Does the FOA support adapting existing cure concepts or creating new ones?

Both. The FOA is positioned to support research that adapts existing HIV cure strategies for CNS application and research that creates new approaches specifically designed for the brain compartment.

Are clinical trials required under this opportunity?

No. The FOA is described as "clinical trial optional," meaning applicants may propose projects that are preclinical/mechanistic, translational, or include a clinical trial component, depending on how mature the approach is and what the project aims to accomplish.

What kinds of projects fit within "clinical trial optional"?

Based on the provided description, the range can include CNS-targeted delivery platform development, reservoir measurement approaches, and early-stage human studies assessing feasibility, biomarkers, and safety, as well as other preclinical or translational projects aligned with CNS reservoir targeting.

What grant mechanism and activity code does this use?

This opportunity uses the NIH R01 mechanism (R01 activity code) as a discretionary NIH grant mechanism.

Who is the sponsoring agency?

The sponsoring agency is the National Institutes of Health (NIH).

Which health-related funding activity categories (CFDA numbers) are associated with this FOA?

The description associates this opportunity with CFDA numbers 93.242 and 93.853.

Who is eligible to apply?

Eligibility is broad and includes many organization types, including:

• U.S. governmental entities (state, county, city/township, and special districts)
• Public and private institutions of higher education
• Independent school districts
• Tribal governments and tribal organizations
• Public housing authorities / Indian housing authorities
• Nonprofits with or without 501(c)(3) status
• For-profit organizations (other than small businesses)
• Small businesses

Are specific institution types or communities explicitly highlighted as eligible?

Yes. The FOA highlights additional eligible applicant categories such as HBCUs, Hispanic-serving institutions, AANAPISIs, tribal colleges and universities, Alaska Native and Native Hawaiian-serving institutions, faith-based or community-based organizations, U.S. territories or possessions, and non-U.S. (foreign) organizations and regional organizations.

Are non-U.S. organizations eligible?

Yes. The description explicitly includes non-U.S. (foreign) organizations and regional organizations among the eligible applicant categories.

What is the listed closing date and creation date for this opportunity?

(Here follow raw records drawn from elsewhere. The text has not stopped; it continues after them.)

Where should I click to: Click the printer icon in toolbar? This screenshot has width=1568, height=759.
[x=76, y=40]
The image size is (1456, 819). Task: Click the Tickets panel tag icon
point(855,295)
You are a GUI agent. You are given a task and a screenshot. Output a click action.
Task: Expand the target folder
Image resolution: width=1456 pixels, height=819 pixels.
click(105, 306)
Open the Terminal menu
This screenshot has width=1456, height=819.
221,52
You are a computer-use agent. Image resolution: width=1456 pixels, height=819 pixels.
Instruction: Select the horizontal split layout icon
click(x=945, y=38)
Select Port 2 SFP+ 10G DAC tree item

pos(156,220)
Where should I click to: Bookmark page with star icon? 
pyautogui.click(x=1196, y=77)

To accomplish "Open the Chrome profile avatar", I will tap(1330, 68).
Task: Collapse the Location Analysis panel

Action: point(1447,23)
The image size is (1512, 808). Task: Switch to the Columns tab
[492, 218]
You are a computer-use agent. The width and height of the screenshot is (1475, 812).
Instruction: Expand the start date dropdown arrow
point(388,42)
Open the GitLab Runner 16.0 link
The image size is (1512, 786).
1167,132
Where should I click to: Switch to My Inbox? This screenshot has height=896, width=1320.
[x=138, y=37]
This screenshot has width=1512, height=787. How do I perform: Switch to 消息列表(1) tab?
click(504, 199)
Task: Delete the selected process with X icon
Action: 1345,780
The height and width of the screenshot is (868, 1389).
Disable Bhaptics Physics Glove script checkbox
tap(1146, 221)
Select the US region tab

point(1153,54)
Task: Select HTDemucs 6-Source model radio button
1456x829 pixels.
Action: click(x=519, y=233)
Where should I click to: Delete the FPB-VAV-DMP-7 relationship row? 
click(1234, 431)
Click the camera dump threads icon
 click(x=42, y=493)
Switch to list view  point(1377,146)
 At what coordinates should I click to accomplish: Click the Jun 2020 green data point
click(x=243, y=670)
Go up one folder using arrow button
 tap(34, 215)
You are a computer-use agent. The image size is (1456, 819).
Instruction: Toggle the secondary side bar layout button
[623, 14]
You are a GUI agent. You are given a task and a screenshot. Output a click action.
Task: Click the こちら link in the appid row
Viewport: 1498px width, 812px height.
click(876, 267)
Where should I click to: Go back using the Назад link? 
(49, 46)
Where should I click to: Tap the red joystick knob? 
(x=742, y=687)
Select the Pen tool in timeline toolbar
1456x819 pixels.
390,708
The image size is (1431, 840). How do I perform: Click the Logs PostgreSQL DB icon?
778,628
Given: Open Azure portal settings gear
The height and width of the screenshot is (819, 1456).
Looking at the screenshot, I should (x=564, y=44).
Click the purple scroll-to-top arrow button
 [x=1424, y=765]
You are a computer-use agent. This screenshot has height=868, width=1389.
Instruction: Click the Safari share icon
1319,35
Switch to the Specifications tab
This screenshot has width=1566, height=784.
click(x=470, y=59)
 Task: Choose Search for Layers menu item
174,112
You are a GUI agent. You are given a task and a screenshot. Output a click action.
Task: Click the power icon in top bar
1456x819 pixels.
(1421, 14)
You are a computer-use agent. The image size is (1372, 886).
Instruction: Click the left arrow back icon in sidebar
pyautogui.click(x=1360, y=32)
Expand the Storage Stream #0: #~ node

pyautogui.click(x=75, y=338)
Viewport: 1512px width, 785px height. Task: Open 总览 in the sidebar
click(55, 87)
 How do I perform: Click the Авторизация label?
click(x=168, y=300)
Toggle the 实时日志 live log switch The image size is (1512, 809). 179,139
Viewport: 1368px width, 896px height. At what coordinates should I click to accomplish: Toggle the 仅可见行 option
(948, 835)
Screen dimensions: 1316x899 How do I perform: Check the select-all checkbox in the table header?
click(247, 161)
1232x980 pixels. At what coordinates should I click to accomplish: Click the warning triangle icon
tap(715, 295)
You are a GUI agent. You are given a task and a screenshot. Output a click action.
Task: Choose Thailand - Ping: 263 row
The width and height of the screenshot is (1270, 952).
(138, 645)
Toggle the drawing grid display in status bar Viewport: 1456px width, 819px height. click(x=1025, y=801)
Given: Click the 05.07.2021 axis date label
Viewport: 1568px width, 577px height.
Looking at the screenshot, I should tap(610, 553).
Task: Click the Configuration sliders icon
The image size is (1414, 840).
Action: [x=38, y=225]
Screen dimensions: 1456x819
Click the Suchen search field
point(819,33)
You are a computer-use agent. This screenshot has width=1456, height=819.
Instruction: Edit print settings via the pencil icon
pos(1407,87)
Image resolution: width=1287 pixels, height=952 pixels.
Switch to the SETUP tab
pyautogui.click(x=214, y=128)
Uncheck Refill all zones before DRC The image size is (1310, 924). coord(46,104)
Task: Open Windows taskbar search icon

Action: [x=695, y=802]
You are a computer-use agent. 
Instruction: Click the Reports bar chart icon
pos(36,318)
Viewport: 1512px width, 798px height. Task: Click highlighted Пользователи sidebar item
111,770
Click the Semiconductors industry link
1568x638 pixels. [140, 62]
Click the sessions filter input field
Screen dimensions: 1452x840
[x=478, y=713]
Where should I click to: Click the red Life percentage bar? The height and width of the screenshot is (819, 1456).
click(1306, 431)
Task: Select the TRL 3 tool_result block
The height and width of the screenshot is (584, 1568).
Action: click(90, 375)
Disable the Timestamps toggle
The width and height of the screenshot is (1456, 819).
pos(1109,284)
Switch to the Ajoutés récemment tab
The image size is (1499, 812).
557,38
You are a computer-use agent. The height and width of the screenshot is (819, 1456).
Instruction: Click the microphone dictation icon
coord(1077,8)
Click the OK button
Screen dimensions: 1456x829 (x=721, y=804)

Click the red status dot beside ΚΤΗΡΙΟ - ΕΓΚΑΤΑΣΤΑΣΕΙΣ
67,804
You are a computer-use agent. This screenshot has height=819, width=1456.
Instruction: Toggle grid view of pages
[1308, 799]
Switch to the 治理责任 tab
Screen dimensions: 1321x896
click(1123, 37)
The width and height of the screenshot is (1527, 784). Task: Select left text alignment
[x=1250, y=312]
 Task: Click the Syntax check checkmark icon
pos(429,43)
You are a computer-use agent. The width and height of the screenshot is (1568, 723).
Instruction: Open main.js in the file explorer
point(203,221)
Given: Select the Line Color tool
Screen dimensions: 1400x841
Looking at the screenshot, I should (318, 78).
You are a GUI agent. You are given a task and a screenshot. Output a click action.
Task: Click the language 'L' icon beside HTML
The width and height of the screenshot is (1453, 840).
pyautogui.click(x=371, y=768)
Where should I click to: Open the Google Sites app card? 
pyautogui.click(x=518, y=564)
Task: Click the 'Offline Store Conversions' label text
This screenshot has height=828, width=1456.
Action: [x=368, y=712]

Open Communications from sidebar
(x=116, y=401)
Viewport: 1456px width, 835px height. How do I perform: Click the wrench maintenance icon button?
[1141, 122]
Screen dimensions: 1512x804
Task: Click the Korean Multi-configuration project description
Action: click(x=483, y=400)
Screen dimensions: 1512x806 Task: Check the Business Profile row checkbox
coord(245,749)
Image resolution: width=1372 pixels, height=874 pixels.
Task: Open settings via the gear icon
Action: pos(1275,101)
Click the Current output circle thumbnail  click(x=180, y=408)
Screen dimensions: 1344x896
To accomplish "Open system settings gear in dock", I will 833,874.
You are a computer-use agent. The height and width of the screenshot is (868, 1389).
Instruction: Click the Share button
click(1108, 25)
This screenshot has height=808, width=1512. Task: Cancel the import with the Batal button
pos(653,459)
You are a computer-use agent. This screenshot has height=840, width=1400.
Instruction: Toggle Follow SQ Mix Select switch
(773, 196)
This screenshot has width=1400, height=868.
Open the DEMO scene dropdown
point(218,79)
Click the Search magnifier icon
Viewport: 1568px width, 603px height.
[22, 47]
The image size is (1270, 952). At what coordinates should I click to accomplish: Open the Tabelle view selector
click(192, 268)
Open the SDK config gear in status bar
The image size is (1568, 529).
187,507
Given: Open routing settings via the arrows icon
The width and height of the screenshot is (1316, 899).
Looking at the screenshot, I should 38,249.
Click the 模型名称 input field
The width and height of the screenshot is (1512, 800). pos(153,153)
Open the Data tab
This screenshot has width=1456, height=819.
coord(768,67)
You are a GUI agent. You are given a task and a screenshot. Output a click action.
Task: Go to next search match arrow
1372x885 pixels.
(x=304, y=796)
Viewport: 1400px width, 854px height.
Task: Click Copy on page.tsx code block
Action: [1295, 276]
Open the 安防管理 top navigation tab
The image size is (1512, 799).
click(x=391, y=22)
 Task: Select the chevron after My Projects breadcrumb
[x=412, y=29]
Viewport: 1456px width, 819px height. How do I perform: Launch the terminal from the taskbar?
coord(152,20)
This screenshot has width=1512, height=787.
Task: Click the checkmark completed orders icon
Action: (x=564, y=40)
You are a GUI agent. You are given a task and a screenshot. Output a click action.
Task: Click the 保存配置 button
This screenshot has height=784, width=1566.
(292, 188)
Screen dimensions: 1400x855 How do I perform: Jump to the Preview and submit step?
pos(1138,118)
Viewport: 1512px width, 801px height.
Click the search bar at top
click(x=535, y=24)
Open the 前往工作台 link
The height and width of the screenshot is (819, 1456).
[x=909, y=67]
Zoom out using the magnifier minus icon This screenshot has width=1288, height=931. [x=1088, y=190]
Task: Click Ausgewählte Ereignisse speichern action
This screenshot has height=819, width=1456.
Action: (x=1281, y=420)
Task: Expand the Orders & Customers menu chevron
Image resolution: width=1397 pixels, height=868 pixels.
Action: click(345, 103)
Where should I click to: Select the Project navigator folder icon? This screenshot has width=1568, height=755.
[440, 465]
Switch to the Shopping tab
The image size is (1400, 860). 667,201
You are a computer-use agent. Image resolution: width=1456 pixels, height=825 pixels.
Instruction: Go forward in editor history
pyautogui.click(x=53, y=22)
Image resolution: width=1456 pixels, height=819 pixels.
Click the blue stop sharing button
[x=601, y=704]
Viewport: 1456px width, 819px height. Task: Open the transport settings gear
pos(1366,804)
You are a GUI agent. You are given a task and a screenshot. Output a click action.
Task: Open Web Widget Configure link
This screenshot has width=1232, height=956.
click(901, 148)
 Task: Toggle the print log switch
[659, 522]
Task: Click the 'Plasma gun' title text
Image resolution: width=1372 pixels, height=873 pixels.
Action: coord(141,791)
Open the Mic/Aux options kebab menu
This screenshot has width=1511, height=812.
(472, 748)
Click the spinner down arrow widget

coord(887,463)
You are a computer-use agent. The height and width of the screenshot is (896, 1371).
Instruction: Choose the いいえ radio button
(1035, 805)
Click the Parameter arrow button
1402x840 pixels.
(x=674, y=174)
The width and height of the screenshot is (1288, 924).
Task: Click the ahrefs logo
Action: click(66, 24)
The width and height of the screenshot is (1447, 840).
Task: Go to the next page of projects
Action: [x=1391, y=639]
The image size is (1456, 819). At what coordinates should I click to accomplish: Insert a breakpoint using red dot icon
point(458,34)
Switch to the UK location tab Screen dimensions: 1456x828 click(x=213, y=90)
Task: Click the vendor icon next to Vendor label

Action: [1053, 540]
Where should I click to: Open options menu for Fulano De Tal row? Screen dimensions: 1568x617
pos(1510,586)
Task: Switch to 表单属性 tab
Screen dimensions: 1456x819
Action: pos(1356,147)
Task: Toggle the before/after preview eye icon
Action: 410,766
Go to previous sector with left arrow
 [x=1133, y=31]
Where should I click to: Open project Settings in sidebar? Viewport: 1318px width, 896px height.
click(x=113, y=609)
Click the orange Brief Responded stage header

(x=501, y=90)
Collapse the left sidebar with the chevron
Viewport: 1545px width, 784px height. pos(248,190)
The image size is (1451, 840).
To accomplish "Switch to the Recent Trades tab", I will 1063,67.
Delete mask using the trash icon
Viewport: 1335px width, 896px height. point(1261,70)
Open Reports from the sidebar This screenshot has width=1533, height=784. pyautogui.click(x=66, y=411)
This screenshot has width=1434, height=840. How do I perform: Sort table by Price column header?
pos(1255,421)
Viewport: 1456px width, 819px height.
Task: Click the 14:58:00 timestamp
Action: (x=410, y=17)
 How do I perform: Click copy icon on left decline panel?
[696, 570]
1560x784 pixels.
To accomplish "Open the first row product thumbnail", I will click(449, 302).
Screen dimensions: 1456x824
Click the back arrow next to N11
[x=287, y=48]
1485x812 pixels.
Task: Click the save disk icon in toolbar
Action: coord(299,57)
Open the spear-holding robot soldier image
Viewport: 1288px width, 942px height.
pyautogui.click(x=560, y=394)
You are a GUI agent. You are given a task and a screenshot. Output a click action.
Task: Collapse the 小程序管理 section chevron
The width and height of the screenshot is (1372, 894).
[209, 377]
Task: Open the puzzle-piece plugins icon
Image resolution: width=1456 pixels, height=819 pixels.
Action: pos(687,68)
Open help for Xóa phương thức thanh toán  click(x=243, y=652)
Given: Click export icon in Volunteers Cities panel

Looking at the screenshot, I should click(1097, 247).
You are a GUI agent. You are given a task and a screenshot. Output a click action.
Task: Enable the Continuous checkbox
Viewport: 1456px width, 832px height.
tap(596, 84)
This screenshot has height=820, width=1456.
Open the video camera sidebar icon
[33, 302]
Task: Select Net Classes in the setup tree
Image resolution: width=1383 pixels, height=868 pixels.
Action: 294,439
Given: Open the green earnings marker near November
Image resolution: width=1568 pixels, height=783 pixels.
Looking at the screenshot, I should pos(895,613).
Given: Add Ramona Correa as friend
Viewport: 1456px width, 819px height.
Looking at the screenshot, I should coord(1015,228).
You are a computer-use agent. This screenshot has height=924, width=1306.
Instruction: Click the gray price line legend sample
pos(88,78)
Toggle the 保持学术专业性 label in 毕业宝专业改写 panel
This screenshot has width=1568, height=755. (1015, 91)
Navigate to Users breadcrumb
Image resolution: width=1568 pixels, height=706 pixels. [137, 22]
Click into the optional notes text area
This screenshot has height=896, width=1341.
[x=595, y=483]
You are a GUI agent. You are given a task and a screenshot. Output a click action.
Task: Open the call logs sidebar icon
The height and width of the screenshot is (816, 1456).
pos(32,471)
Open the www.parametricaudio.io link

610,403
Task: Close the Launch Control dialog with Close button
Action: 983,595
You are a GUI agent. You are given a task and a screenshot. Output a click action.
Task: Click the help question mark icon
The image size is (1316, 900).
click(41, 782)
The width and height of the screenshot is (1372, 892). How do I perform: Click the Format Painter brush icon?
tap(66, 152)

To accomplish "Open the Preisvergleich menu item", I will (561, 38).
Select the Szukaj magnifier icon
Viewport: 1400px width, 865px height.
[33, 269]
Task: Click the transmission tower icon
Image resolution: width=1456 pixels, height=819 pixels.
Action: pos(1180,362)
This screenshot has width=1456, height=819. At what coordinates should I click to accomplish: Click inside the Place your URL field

The original closing date listed is 2021-08-27, and the creation date is 2021-05-24.

What is the main take-home focus of this FOA?

The FOA focuses on pushing HIV cure science into the CNS arena by adapting immunotherapies and gene-editing tools (often optimized for peripheral reservoirs) to the brain, while directly addressing two major barriers: delivering interventions across or around the blood-brain barrier and understanding, anticipating, and measuring neurologic toxicity and other CNS-specific risks.